TASK DETAILS: In the copy, include every entry exactly but none of the images.

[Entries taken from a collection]
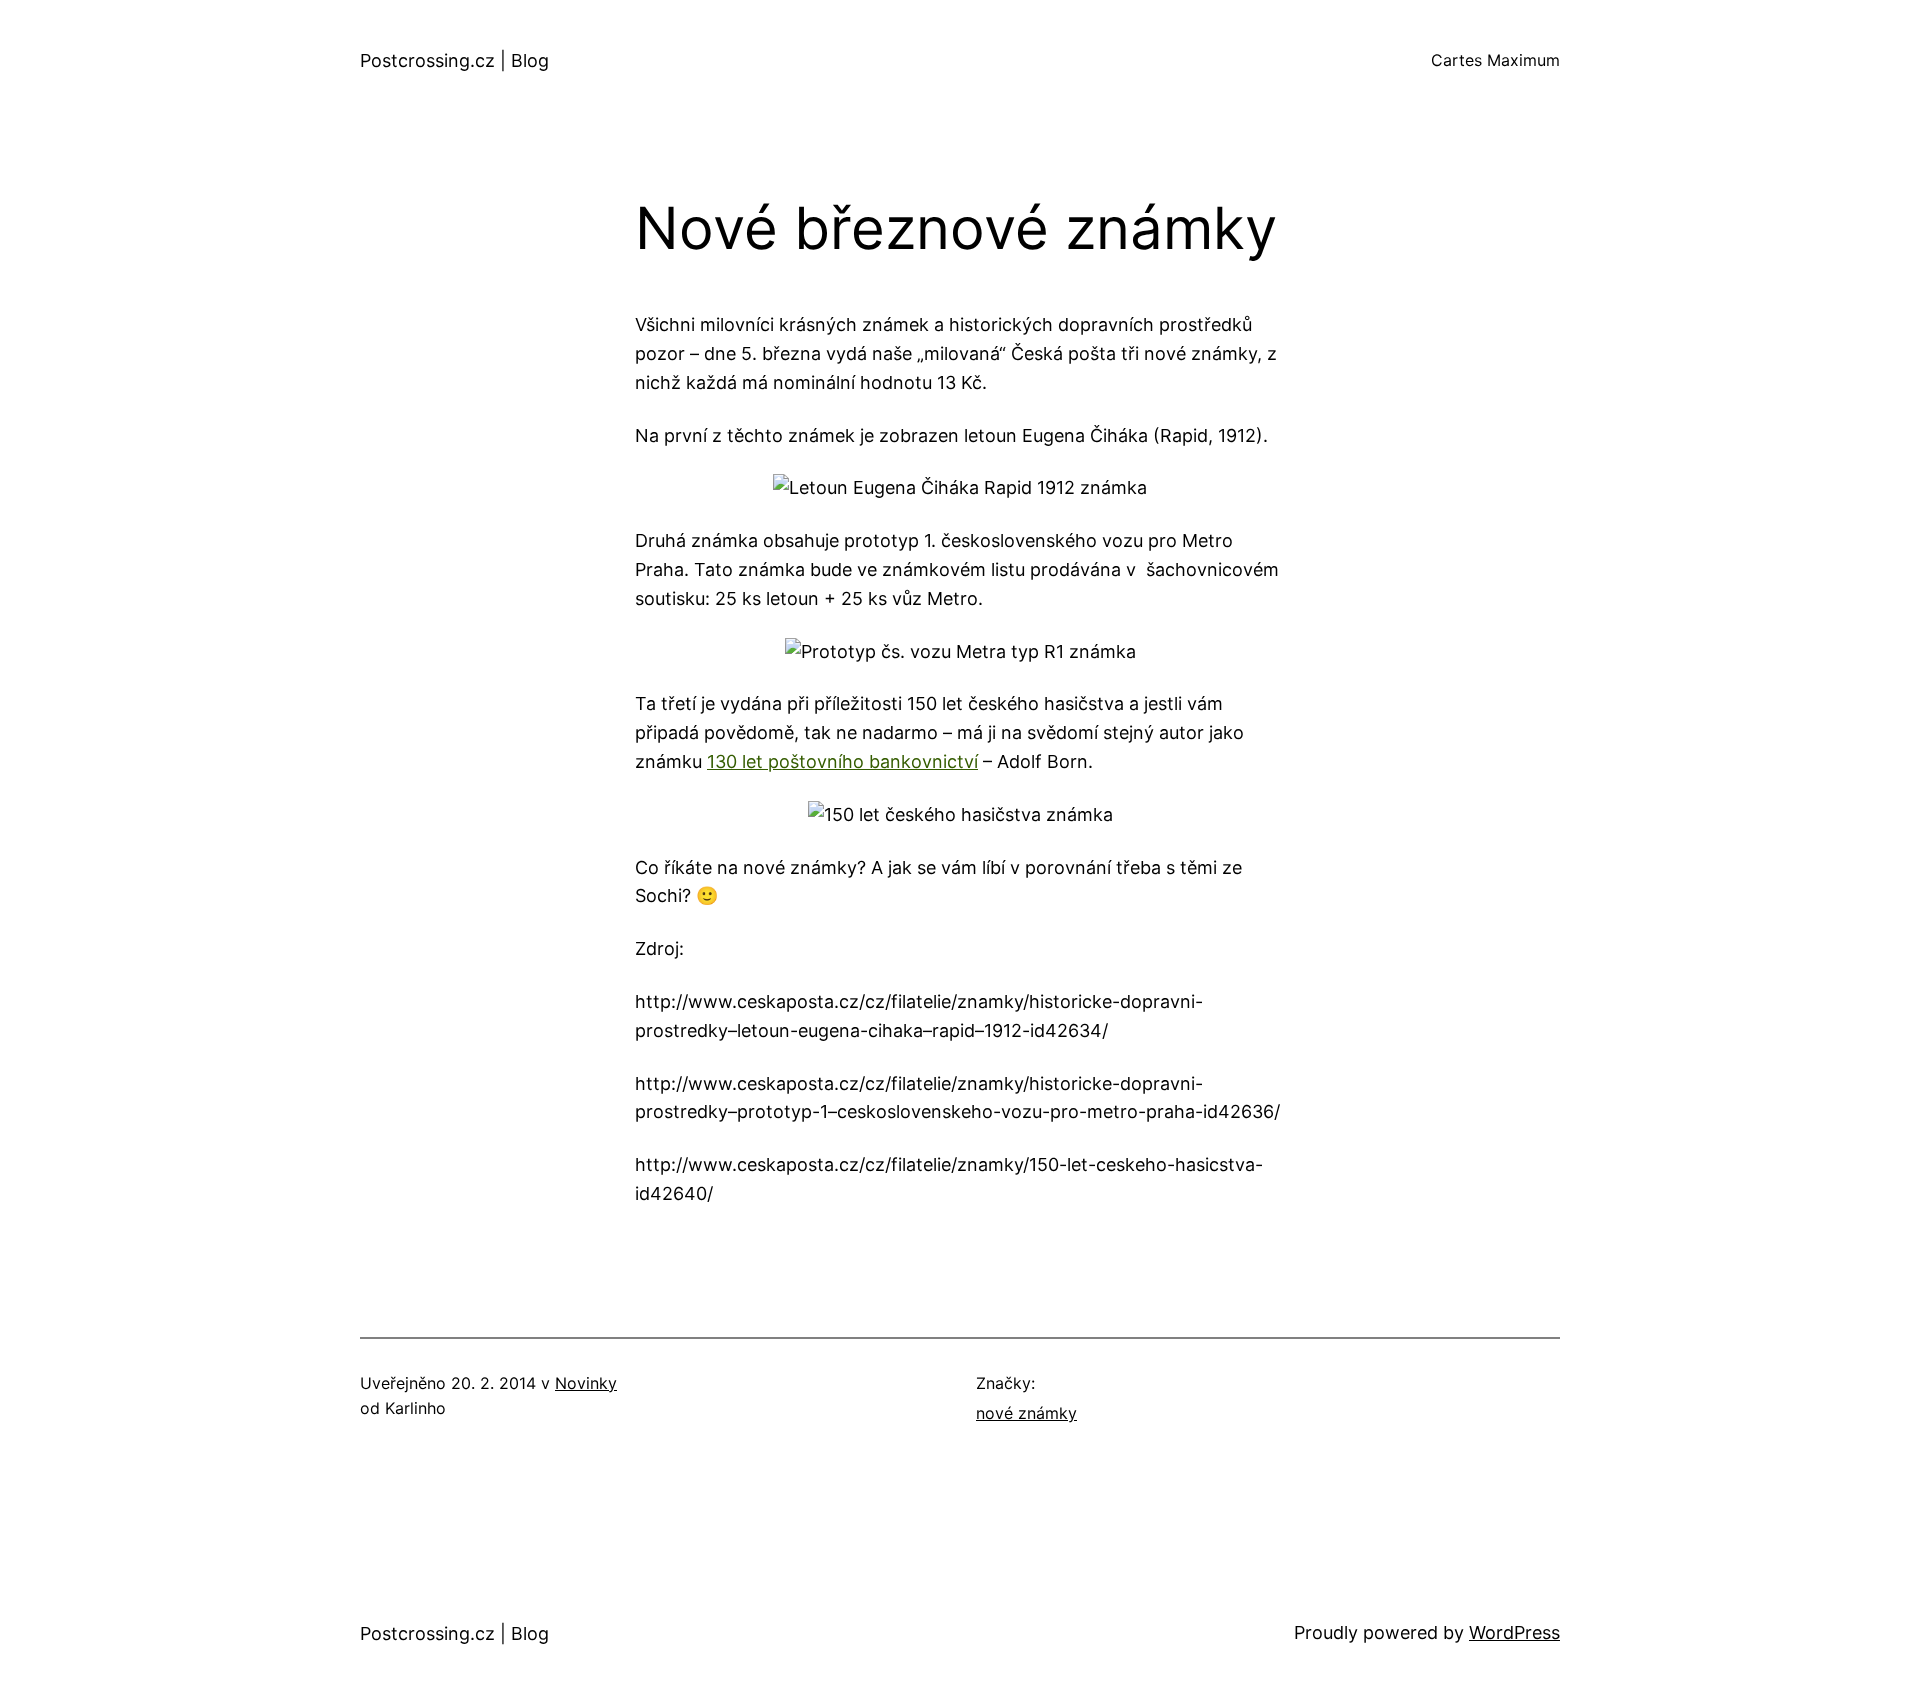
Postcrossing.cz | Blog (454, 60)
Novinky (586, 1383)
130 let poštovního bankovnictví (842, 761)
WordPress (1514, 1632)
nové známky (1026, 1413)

SOLVED PROBLEM:
Postcrossing.cz | Blog (454, 60)
Novinky (586, 1383)
130 let poštovního bankovnictví (842, 761)
WordPress (1514, 1632)
nové známky (1026, 1413)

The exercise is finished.